§ Work required: Please give the lines below as a Markdown table with columns "Row" and "Line," numbering each row and leaving out blank lines.

[Items from a dataset]
-------------------------

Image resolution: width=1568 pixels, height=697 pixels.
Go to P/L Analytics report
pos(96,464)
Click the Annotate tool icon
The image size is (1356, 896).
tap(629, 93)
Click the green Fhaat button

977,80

-------------------------

§ Answer for the task:
| Row | Line |
|---|---|
| 1 | Image resolution: width=1568 pixels, height=697 pixels. |
| 2 | Go to P/L Analytics report |
| 3 | pos(96,464) |
| 4 | Click the Annotate tool icon |
| 5 | The image size is (1356, 896). |
| 6 | tap(629, 93) |
| 7 | Click the green Fhaat button |
| 8 | 977,80 |